Imagine if Nigel Farage declared that police should be ready to shoot migrants trying to make it from Calais to Britain; saying: ‘I don’t want to do this, but the use of armed force is there as a last resort.’ And imagine that in spite of this — or perhaps because of it — Ukip were to overtake the Labour party in a national poll to become the most popular opposition party. This, in effect, is what is happening in Germany.
The words above were spoken by Frauke Petry, leader of Alternative für Deutschland (AfD), the insurgent party which is threatening to make large gains in state elections in three key German regions next month. A poll for the newspaper Bild, held after Petry made her remarks at the end of January, put the party ahead of the Social Democrats, the Greens and the Left.
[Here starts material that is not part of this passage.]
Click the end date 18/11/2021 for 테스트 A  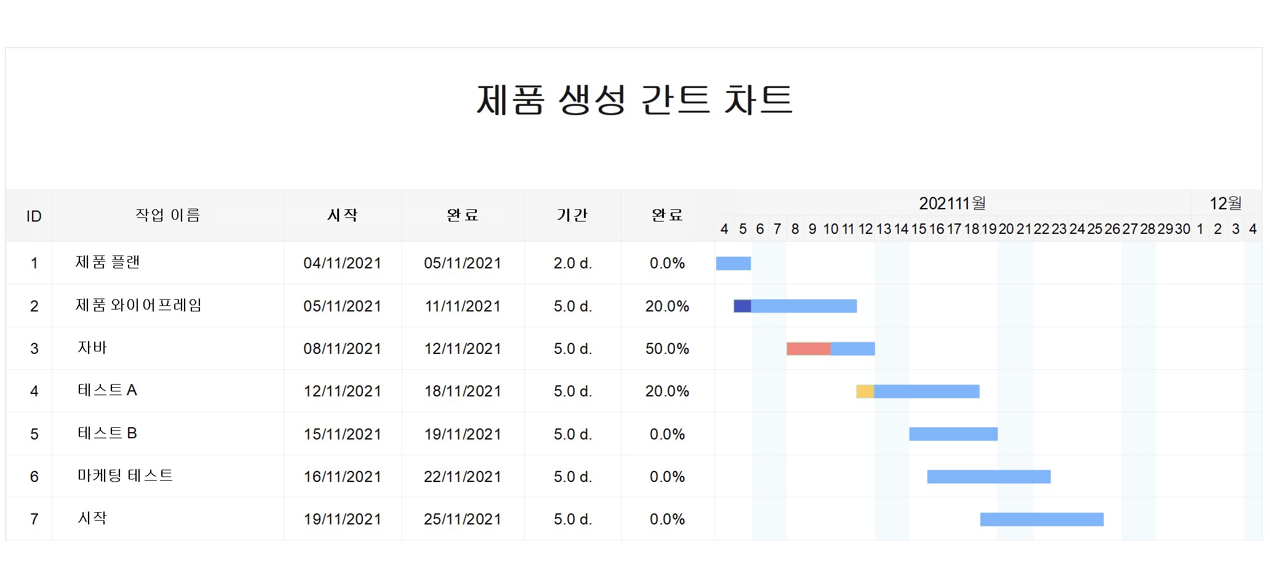pyautogui.click(x=462, y=391)
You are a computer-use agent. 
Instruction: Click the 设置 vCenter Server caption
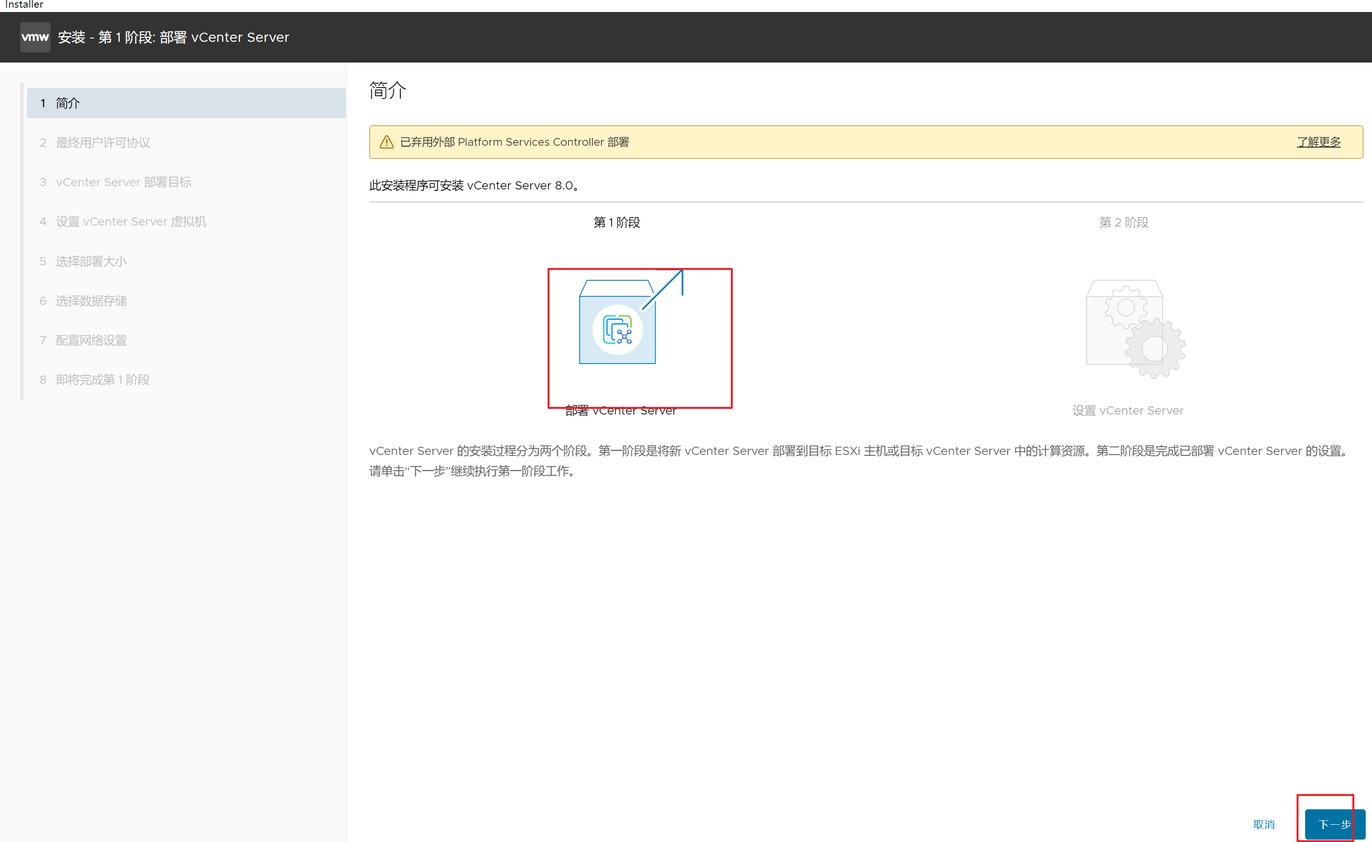pyautogui.click(x=1127, y=411)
It is now poised for a series of triumphs in the state-assembly elections.
While the possibility of Brexit dominates the news in Britain, a bigger story is brewing in Europe: the EU’s ideal of free movement is collapsing under the weight of political reality. An inability to respond to this crisis is sending millions of voters to extremists, now on the march across the continent. By the time David Cameron’s four-month campaign for Britain to stay in the EU ends, it may be overtaken by events.
The AfD is similar to Ukip, but its rise has been much swifter. It was founded by academics during the euro crisis three years ago. Last year its Eurosceptic founders were ousted and it evolved into more of an anti-immigration party.
In Germany the political climate is incendiary. Here, we fret over the colour of the front doors of the houses in which asylum-seekers are housed.